INFORMATION Start Marker

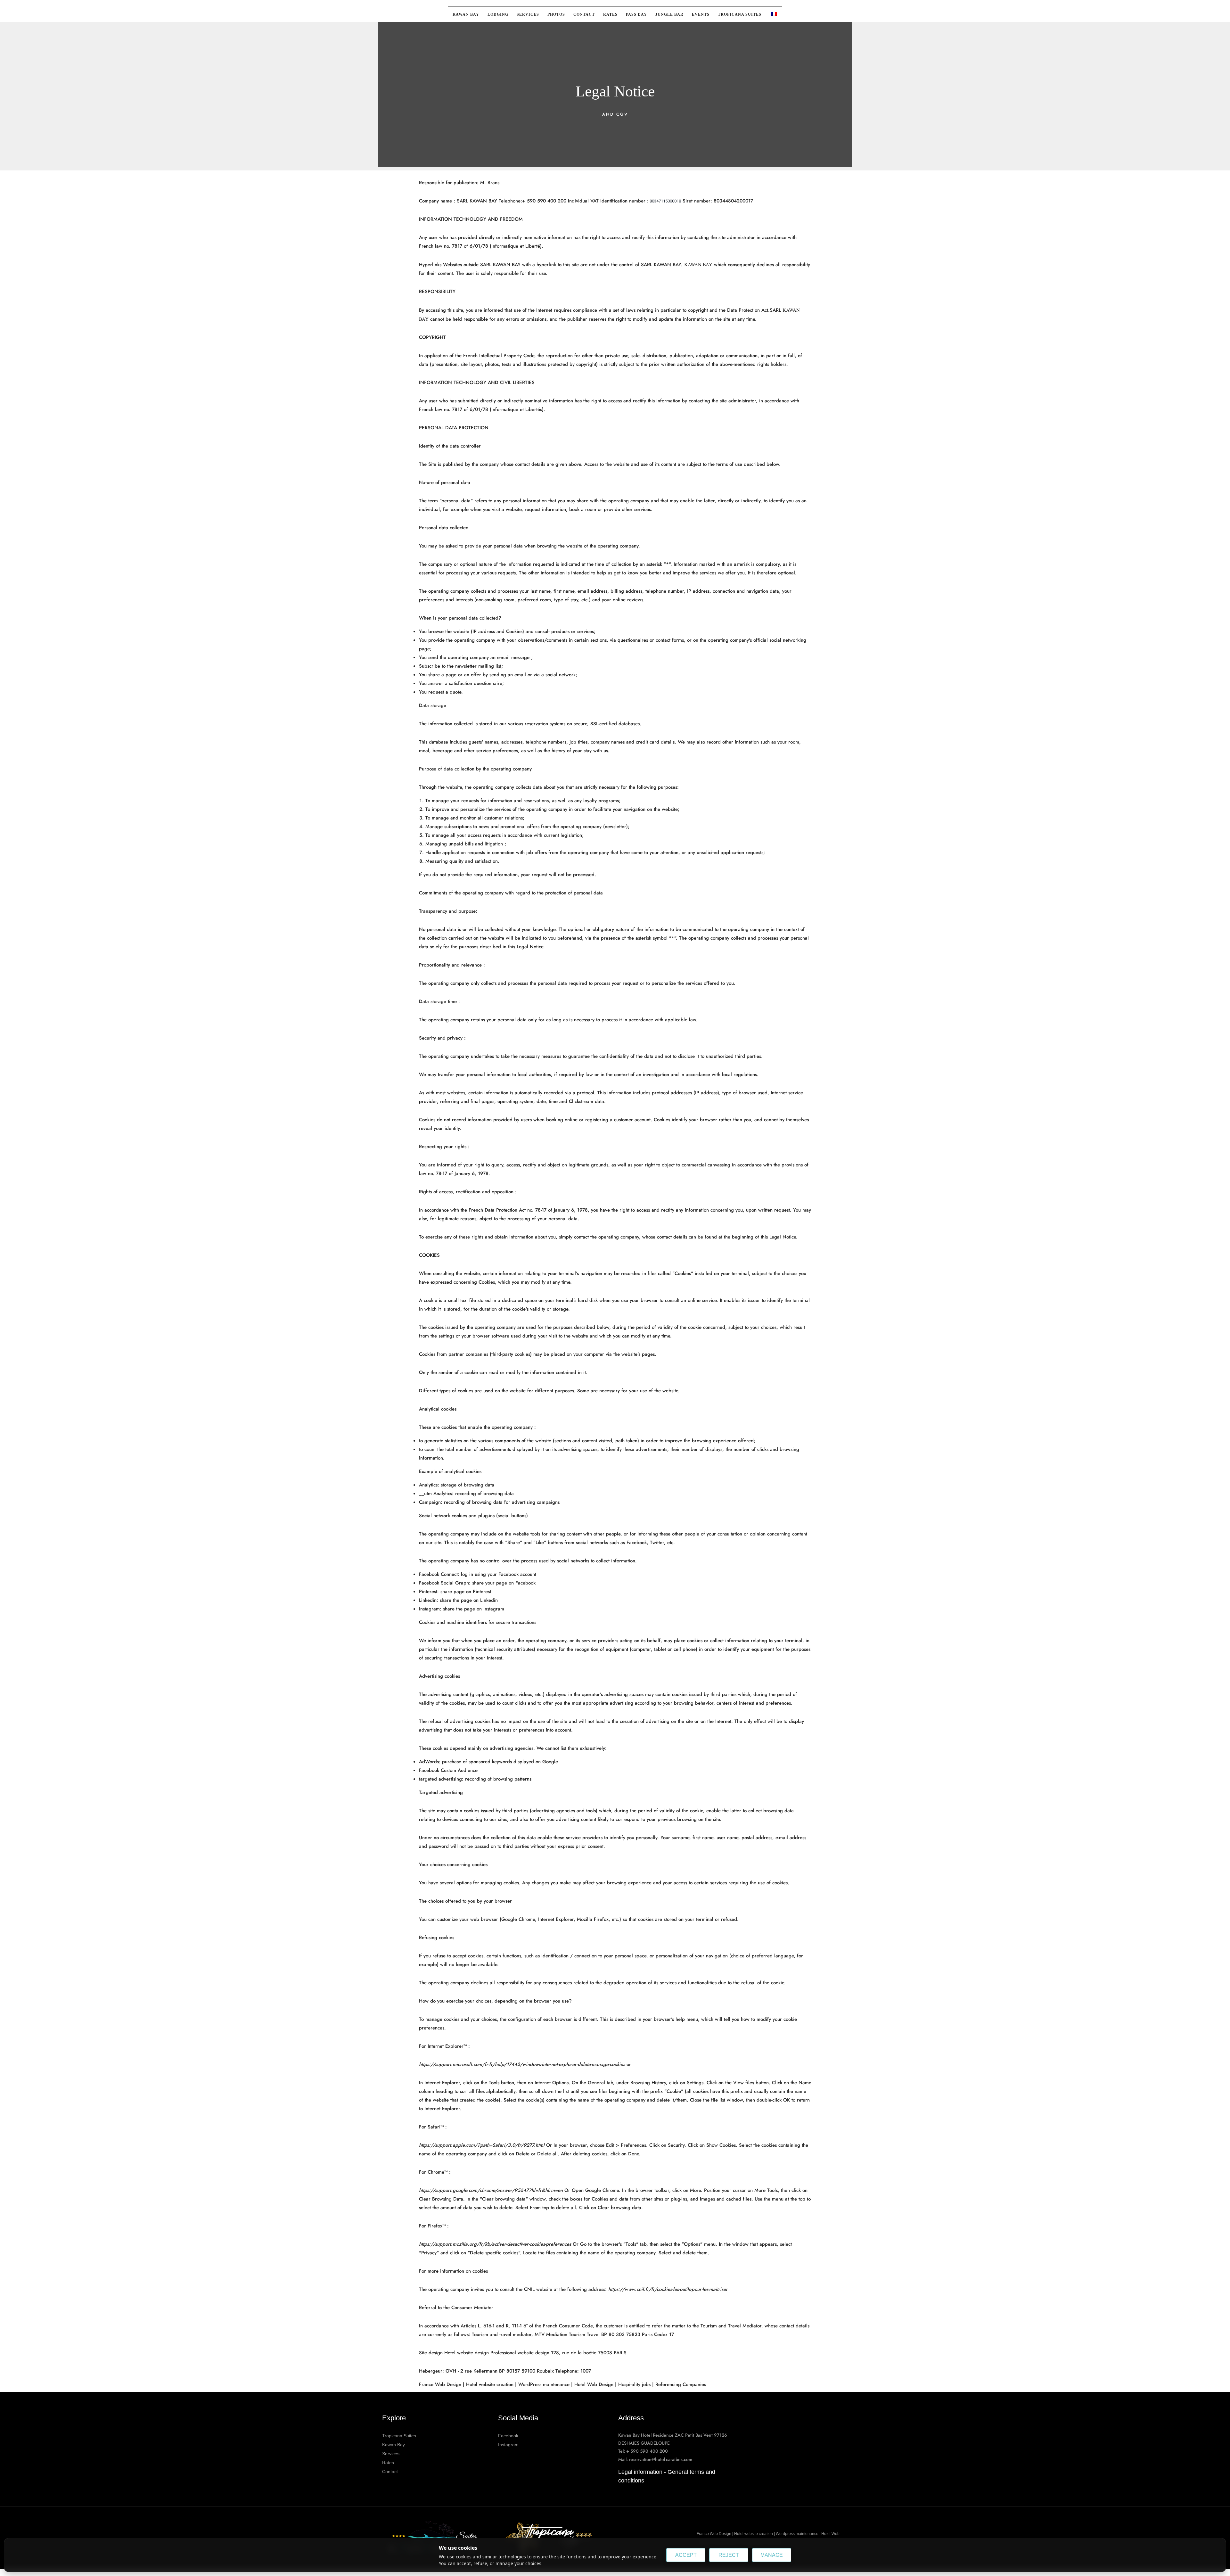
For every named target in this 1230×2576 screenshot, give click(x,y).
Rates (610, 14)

INFORMATION End Marker
INFORMATION Start Marker

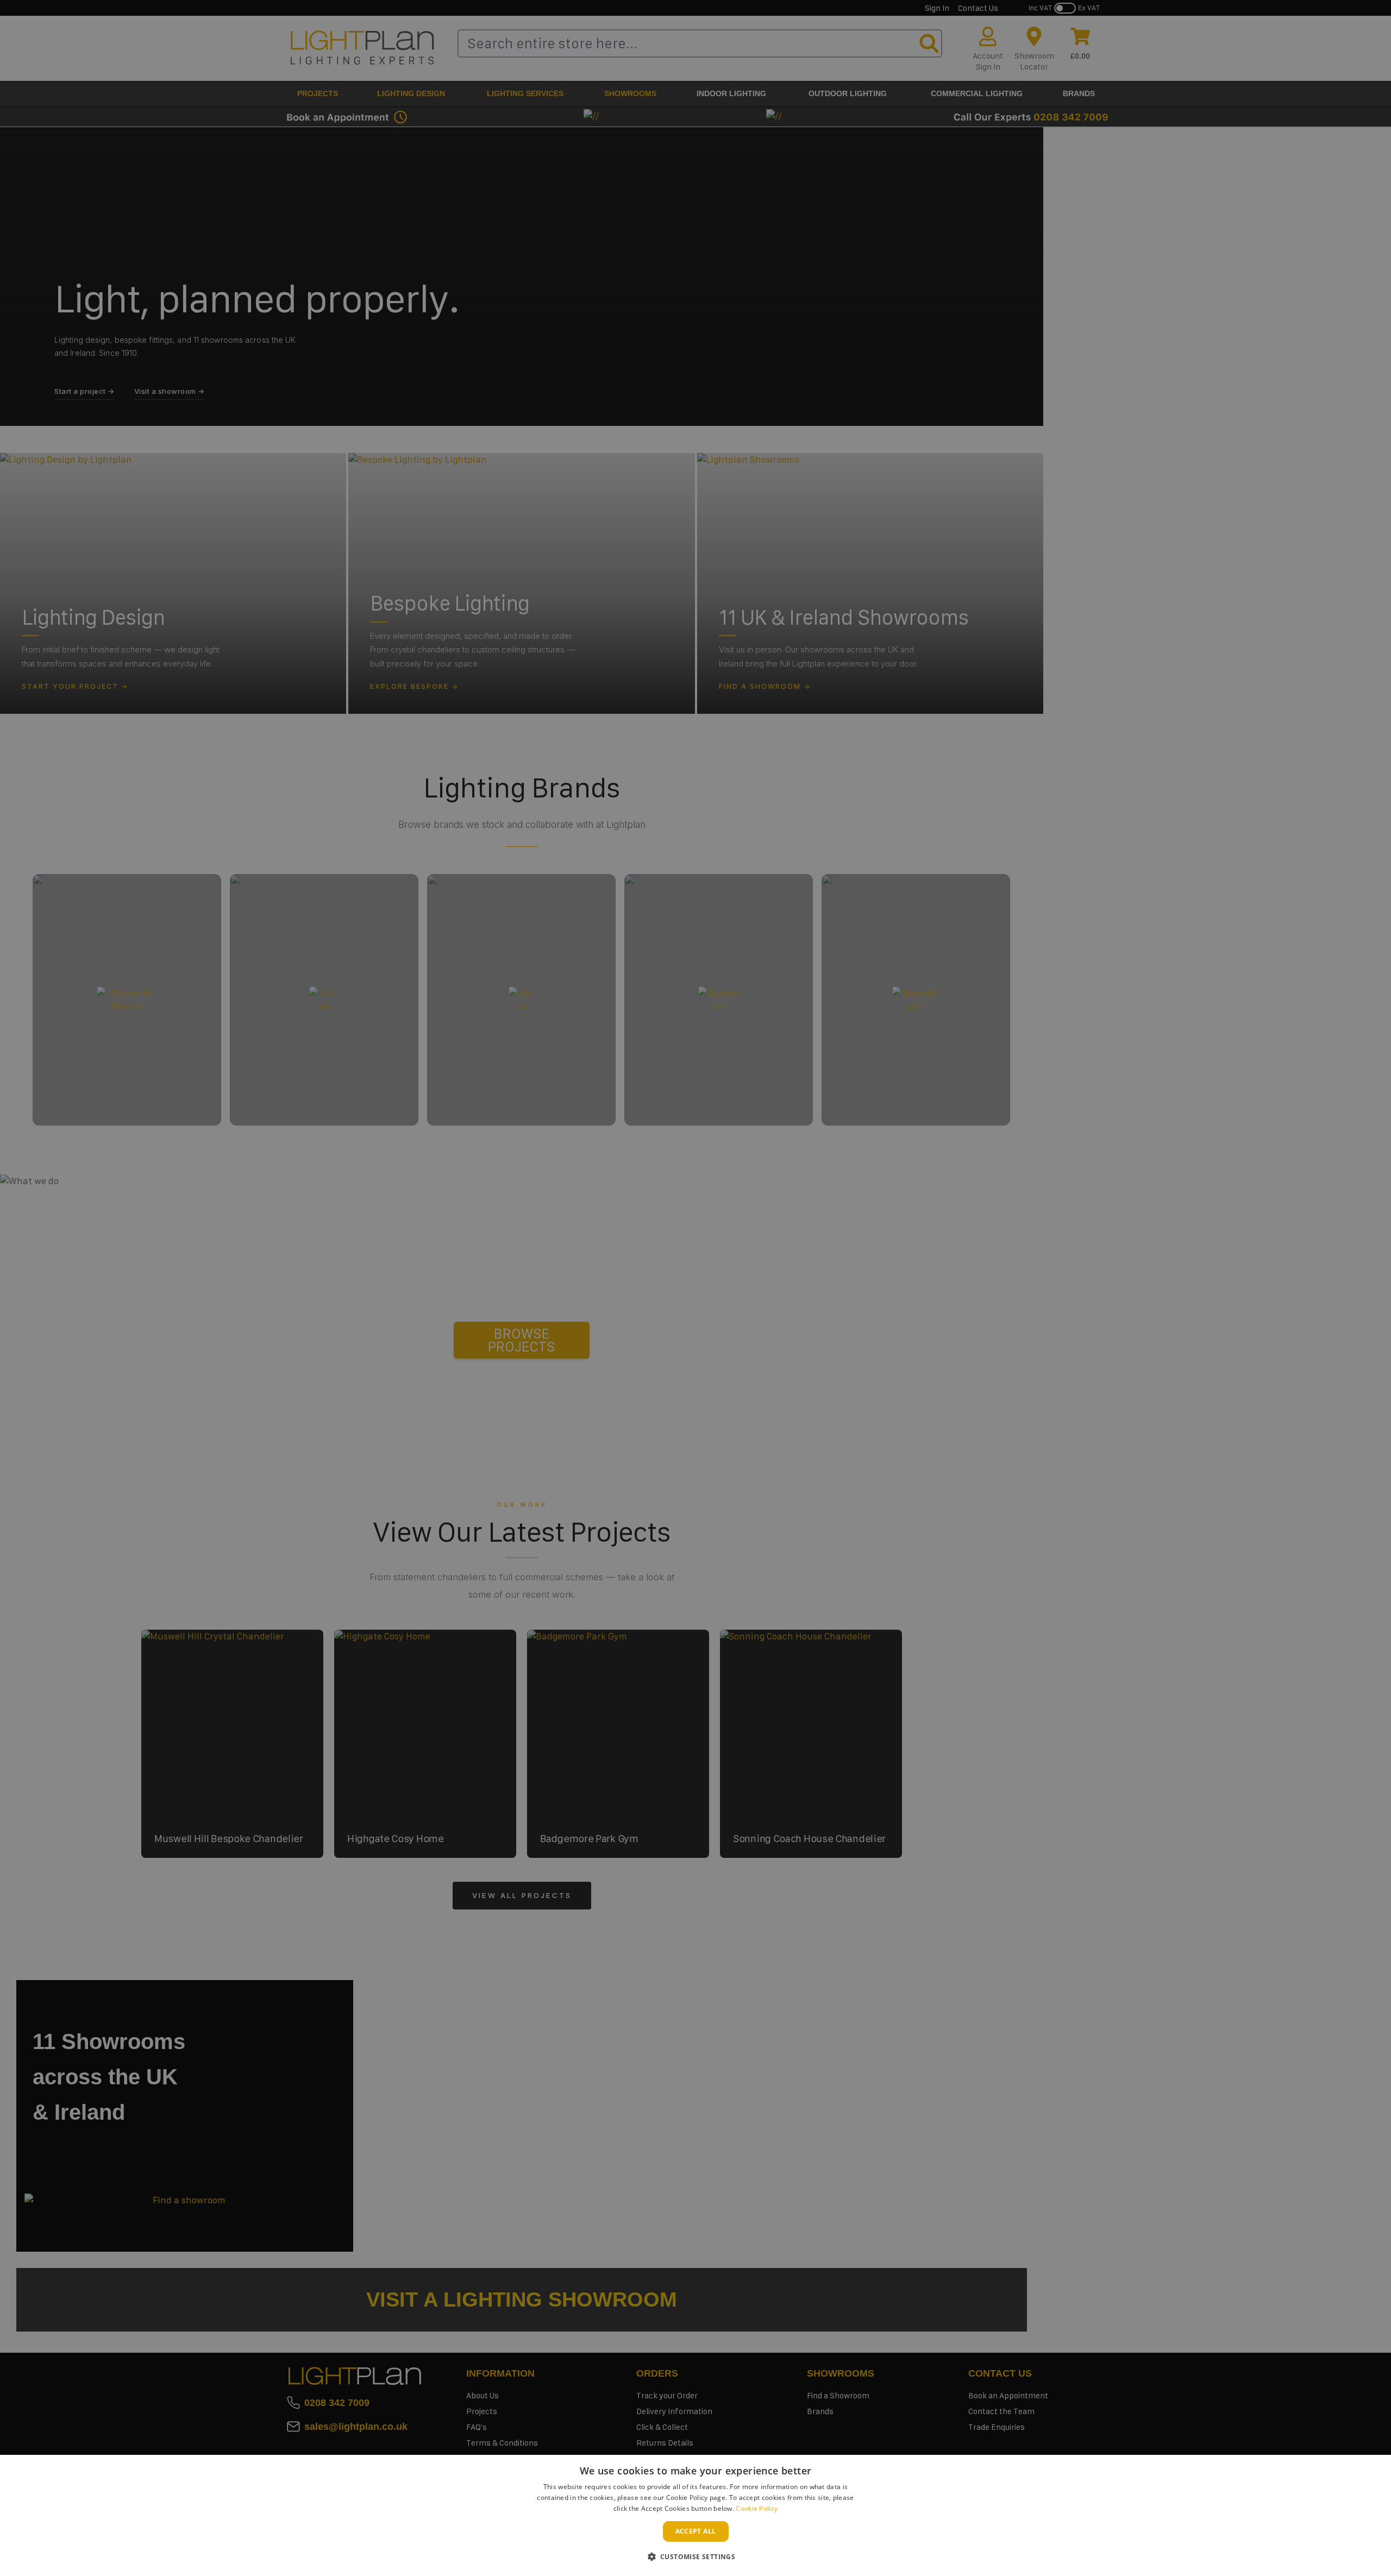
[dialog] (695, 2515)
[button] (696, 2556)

INFORMATION End Marker
INFORMATION Start Marker

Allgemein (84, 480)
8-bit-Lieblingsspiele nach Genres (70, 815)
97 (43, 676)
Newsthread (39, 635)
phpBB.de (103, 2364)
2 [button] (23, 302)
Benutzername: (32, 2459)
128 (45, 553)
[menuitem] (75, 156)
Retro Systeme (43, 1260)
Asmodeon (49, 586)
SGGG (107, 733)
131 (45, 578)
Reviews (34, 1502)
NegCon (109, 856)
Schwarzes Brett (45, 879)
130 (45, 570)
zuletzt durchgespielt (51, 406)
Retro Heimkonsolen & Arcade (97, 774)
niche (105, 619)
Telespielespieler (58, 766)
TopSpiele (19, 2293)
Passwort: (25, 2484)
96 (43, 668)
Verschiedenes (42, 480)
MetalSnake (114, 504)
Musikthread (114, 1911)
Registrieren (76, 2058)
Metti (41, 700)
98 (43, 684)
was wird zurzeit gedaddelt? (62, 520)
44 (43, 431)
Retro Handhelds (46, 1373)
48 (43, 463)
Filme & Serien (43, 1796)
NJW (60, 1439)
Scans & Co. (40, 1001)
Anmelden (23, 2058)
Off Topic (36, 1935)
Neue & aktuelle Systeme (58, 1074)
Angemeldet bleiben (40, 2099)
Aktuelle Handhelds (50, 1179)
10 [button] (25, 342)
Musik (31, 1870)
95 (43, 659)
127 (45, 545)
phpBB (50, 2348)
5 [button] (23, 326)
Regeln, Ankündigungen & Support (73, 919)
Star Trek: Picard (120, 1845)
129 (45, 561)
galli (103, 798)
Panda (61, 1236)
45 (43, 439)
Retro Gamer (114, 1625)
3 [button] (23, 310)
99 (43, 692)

INFORMATION End Marker

:: WHAT THE EXERCISE ASKS ::
Will you return exactly the lines above from the one with "131 (45, 578)" down to the one with "was wird zurzeit gedaddelt? (62, 520)", counting both as part of the range?

:: RESPONSE BOX ::
131 (45, 578)
Reviews (34, 1502)
NegCon (109, 856)
Schwarzes Brett (45, 879)
130 (45, 570)
zuletzt durchgespielt (51, 406)
Retro Heimkonsolen & Arcade (97, 774)
niche (105, 619)
Telespielespieler (58, 766)
TopSpiele (19, 2293)
Passwort: (25, 2484)
96 (43, 668)
Verschiedenes (42, 480)
MetalSnake (114, 504)
Musikthread (114, 1911)
Registrieren (76, 2058)
Metti (41, 700)
98 (43, 684)
was wird zurzeit gedaddelt? (62, 520)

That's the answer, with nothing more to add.